● Exercise description
Rewrite the lines from the one containing "The height and width of the screenshot is (500, 685)." through the one containing "Action: coord(284,365)" as a JSON list of strings, with one string per line and no blank lines.

● Dataset extract

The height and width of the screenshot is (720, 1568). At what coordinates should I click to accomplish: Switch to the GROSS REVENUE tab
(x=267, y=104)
--
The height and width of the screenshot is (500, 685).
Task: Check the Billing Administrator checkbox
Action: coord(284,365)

● The solution
[
  "The height and width of the screenshot is (500, 685).",
  "Task: Check the Billing Administrator checkbox",
  "Action: coord(284,365)"
]